DC at Night

DC at Night

Monday, March 17, 2014

The US, Russia, and the Ukraine: What's Next?

A protester holds a sign reading "Yesterday Stalin, Today Putin" at a Turkish protest of Russian actions in Crimea
The current explosive situation created in the Ukraine by Russian President Vladimir Putin is the most serious European crisis since the end of the Cold War. That was the consensus displayed by a distinguished 6-person panel at the Heritage Foundation, a group which included the Estonian ambassador to the U.S., the former ambassador to NATO, a Ukrainean political commentator and TV anchor, and 3 Russian scholars.

The panel agreed that Putin's decision to place special troops in Crimea as a prelude to a vote for that territory to secede from the Ukraine and join Russia, (a move that was approved Sunday) was a blatant power grab orchestrated by Putin and Russian officials and must be met with the strongest actions possible short of all-out war.

Russian troops are tightening their Crimean grip
"This is a violation of international law and those that violate international law should pay for that," said Estonian ambassador H.E. Marina Kaljurand. "Putin's pretense of protecting Russian nationalists is ridiculous.
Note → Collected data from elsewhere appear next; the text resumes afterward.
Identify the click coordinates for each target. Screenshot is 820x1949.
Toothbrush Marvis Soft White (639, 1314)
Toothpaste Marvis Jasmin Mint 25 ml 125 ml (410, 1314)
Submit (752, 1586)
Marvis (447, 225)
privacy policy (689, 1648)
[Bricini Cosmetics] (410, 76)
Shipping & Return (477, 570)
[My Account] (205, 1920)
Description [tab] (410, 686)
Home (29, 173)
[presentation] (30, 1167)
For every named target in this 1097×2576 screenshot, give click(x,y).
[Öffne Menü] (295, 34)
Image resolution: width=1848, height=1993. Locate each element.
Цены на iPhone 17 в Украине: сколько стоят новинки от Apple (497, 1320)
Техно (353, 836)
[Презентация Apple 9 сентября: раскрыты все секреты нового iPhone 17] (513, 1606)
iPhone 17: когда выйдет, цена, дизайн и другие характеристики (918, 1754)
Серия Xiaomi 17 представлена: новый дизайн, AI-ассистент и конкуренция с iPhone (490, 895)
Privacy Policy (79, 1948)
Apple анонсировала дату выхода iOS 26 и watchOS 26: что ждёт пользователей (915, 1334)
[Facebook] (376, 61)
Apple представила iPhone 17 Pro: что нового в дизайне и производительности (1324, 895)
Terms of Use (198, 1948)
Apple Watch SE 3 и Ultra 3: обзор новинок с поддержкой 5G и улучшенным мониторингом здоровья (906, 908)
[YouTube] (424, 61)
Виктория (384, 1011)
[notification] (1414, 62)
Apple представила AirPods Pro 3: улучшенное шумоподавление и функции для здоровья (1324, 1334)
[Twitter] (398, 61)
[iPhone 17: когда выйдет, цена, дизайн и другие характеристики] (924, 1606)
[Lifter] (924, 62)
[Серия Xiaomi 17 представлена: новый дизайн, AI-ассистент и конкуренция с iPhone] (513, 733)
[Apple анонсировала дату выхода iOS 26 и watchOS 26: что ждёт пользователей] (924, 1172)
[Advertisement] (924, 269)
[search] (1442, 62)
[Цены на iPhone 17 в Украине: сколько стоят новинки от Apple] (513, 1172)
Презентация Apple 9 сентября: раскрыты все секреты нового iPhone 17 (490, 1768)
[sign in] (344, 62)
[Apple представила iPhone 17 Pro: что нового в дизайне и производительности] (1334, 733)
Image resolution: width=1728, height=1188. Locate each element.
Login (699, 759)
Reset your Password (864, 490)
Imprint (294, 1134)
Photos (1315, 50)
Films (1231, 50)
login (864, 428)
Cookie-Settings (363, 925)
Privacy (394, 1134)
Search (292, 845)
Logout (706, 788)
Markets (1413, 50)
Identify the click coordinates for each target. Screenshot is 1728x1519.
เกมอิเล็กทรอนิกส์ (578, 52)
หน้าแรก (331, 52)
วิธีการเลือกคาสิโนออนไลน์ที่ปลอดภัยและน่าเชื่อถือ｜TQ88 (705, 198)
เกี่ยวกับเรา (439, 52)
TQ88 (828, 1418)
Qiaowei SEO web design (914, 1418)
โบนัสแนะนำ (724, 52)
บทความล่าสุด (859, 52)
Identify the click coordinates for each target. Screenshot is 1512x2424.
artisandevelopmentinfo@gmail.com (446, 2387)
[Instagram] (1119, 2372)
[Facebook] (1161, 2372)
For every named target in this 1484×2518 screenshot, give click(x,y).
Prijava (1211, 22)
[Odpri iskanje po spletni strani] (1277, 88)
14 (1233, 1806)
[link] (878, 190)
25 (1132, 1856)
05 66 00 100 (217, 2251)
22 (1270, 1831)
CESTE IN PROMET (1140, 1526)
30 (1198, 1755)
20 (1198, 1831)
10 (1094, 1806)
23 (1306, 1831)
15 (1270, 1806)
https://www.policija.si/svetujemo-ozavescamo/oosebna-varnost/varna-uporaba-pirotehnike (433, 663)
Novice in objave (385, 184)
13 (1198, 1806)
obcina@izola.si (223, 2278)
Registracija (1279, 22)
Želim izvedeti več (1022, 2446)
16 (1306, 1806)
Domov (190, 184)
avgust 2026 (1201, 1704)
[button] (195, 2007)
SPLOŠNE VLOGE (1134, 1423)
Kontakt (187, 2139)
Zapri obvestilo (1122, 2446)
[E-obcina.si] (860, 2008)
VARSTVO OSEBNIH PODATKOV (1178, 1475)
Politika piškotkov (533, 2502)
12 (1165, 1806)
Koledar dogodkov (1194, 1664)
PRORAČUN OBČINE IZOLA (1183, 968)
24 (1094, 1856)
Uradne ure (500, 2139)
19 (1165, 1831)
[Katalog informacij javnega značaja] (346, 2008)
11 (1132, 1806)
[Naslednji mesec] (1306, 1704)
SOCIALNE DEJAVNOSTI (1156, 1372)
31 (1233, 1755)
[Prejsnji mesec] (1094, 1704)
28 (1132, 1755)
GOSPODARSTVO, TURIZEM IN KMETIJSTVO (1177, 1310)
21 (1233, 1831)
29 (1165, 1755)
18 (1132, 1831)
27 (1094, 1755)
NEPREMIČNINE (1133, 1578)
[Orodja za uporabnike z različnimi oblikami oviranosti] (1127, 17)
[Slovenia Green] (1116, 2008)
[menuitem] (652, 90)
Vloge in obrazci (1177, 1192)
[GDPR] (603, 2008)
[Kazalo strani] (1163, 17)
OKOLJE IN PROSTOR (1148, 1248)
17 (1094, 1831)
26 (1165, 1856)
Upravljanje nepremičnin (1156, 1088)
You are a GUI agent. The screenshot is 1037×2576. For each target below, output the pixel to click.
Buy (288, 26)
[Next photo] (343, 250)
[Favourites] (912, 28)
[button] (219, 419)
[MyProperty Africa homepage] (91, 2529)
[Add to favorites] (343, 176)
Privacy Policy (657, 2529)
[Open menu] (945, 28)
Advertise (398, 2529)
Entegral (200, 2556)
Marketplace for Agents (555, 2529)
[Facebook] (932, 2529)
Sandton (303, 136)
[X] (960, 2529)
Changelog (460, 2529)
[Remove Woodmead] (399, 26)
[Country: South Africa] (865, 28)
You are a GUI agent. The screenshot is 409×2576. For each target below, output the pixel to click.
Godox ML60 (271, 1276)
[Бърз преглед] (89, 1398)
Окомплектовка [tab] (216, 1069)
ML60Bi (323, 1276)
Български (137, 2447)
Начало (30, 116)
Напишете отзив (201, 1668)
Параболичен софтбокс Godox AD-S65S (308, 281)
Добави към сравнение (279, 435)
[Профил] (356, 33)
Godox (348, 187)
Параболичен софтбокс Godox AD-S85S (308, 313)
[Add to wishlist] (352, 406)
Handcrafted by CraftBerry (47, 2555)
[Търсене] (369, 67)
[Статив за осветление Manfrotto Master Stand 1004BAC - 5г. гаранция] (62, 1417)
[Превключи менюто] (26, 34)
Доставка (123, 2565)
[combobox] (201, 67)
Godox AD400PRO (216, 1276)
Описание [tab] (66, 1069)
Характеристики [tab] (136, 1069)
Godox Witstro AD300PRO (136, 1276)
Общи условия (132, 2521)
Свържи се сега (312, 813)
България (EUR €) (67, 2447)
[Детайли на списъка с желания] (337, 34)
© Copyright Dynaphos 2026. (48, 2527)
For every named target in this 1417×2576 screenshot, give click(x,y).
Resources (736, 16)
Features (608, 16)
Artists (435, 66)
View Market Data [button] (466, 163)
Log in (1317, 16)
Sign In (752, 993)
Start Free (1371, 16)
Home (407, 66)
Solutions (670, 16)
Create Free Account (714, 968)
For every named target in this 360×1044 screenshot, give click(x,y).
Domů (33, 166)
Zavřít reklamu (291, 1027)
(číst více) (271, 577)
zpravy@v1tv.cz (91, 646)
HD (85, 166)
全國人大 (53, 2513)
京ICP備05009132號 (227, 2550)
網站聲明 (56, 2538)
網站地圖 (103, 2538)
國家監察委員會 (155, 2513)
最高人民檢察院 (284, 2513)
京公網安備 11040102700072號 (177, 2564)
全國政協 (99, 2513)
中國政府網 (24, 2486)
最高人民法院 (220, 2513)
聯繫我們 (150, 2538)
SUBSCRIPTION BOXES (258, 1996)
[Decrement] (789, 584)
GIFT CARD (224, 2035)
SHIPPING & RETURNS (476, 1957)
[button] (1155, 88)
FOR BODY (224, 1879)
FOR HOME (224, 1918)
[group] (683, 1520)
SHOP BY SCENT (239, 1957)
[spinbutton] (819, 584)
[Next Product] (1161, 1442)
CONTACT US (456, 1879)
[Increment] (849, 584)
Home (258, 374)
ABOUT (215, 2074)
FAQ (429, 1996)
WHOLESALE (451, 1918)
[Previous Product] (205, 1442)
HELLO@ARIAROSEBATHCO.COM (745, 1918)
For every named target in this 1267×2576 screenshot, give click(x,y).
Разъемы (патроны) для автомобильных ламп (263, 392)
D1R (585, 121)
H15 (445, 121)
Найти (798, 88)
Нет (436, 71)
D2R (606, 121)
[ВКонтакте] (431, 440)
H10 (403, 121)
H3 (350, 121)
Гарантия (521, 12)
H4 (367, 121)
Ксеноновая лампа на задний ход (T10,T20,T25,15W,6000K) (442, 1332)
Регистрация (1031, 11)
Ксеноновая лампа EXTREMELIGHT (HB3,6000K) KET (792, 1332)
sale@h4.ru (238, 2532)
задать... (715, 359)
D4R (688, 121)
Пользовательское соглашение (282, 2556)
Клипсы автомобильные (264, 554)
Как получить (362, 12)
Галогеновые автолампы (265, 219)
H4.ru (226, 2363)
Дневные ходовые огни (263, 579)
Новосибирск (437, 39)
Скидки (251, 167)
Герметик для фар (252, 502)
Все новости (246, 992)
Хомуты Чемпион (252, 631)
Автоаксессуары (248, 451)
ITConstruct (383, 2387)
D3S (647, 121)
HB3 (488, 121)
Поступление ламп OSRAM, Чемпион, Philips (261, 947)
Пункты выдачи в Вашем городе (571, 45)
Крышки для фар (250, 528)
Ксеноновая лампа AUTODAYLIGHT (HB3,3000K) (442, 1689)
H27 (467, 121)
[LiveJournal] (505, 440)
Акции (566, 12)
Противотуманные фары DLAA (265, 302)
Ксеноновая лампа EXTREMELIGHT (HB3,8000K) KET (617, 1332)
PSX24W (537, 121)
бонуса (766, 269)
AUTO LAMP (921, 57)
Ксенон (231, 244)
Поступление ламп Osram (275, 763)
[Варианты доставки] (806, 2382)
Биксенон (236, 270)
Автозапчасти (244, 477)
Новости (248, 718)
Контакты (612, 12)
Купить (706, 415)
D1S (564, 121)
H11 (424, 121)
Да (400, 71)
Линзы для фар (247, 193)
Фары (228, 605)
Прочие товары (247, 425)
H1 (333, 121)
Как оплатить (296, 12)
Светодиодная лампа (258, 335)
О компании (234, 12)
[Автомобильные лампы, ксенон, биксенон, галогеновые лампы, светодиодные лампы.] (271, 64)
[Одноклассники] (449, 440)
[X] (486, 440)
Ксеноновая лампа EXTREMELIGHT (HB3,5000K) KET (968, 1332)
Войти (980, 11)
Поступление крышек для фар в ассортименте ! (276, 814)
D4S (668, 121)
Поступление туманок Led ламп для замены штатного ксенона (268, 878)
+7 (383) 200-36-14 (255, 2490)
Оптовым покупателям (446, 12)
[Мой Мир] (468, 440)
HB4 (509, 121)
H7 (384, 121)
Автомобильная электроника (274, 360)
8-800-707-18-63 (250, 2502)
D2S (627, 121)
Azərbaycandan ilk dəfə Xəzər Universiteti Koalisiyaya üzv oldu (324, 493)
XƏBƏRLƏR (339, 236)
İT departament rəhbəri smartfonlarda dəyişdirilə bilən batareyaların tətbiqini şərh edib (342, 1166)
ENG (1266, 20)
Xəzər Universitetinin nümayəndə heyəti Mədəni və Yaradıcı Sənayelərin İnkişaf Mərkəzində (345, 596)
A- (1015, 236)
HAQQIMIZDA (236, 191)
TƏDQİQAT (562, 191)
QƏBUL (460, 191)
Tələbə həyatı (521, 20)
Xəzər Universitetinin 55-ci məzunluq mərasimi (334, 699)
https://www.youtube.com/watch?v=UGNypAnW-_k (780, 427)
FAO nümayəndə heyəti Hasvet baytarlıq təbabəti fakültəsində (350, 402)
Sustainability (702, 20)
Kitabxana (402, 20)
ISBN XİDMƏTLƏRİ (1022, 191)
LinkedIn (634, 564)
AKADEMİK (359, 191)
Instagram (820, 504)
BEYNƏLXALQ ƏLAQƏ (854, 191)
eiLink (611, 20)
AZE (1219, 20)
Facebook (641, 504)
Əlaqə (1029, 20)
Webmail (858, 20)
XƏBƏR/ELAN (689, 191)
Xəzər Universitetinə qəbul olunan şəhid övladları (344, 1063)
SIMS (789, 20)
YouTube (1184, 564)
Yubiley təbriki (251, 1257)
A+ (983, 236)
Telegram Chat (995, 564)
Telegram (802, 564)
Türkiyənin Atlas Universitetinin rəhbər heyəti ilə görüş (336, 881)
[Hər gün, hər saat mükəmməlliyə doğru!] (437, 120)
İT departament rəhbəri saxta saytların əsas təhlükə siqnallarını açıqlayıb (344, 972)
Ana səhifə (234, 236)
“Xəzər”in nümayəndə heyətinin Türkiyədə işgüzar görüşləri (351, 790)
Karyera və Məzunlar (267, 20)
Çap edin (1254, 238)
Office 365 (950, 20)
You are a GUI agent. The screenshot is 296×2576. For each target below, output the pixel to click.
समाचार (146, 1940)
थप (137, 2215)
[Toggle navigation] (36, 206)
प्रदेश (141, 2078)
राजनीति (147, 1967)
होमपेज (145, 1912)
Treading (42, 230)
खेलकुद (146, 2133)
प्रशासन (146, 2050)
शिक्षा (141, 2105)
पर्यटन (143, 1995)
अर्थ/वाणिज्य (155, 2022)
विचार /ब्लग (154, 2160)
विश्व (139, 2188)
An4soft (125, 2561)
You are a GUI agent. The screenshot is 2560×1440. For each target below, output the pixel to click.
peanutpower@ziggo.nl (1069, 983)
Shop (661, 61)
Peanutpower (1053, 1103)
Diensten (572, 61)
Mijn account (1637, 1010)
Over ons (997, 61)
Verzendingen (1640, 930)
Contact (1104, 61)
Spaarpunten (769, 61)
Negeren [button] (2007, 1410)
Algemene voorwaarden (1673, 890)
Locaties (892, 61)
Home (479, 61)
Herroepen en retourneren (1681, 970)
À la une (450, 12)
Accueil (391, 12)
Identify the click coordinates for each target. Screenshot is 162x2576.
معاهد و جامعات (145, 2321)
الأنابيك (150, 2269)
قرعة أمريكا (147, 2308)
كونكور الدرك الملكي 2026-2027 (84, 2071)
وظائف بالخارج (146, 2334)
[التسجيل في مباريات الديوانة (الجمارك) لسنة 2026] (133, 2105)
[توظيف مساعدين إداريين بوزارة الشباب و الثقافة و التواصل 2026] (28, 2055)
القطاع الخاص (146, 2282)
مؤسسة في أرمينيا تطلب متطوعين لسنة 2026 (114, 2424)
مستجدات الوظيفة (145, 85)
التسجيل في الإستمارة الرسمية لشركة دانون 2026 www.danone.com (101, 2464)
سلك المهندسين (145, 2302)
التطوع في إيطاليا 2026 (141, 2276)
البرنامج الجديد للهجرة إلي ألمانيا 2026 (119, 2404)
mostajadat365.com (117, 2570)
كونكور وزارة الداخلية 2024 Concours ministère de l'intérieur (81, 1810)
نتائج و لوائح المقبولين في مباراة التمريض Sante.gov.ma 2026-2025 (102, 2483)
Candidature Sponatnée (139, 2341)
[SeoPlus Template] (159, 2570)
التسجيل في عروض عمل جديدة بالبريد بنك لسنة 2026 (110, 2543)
We have to keep the pressure on Russia."

"It may sound like a slogan, but after what is happening today in the Ukraine, the world is not the same place anymore," Kaljurand added. "Other countries are wondering - who is next?"

The Americans on the panel agreed that other countries  - friends and foes alike - will be closely watching actions that the United States, along with the European Union and NATO, takes to reign in Putin.

"What we are seeing is big," said Kurt Volker, former U.S. ambassador to NATO. "Putin will see how far he can go. It is easy for people to say 'this is bad,' but Putin has taken Crimea and that is a fact. We must be prepared to take actions if we want our words to mean anything."

"I think we are looking at a new kind of warfare that is unheard of in the modern world," said Ukrainean TV commentator Evgeny Kiselev. "These (Russian) soldiers appeared from nowhere and very possibly will disappear back into nowhere. This (the Crimean takeover) was a covert operation by elite Russian troops. They were very polite, but they were very insistent and determined.

"The question is - who is going to defend us?" Kiselev asked.

Earlier, during the dissolution of the Union of Soviet Socialist Republics, the Ukraine had agreed to give up its nuclear weapons. Russia kept theirs, creating a complete imbalance in power in the region. Several panel members indicated that nuclear bans may be in jeopardy if countries decide that the Ukraine give-up leaves them defenseless against Russian onslaught.

"He (Putin) is being like a small child. He is trying to establish when he's really going to be punished," Kiselev said. "But he is a small child with nuclear weapons," Ariel Cohen, a senior research fellow in Russian and Eurasian studies, at the Heritage Foundation responded. All voices on any Russian responses concur that decisions must take into account that nuclear threat.

Stephen Blank, a senior fellow for the American Foreign Policy, believes that if Putin is not stopped in the Crimea, he will authorize other takeovers. "This is a logical culmination of Russian policy," Blank said. "This is the beginning, not the end. And passivity only encourages other actions. Liberal democracy is a great threat to Russia and this action no longer makes European war unthinkable. Any appeasement is wholly misplaced and dangerous."

Luke Coffey, a Margaret Thatcher political fellow at Heritage, believes the Ukraine situation is consistent with Putin's world view. "Some things never change," Coffey said. "They are coming in to take what they believe is already theirs. This is imperial Russia, not Cold War Russia."

Coffey said he is concerned that European nations won't be able to stave off Russian action without strong American help. "New York City spends more on policing than 13 of the 28 NATO nations spend on defense," he noted.

'It is important to remember that any actions we take is a not a provocation; it is a response. We need to defend our alliances and send a strong signal," he added. "If I were to sum up this whole thing in a tweet right now, it would be: Russia is playing chess, the E.U. is playing checkers, and the U.S. is playing golf."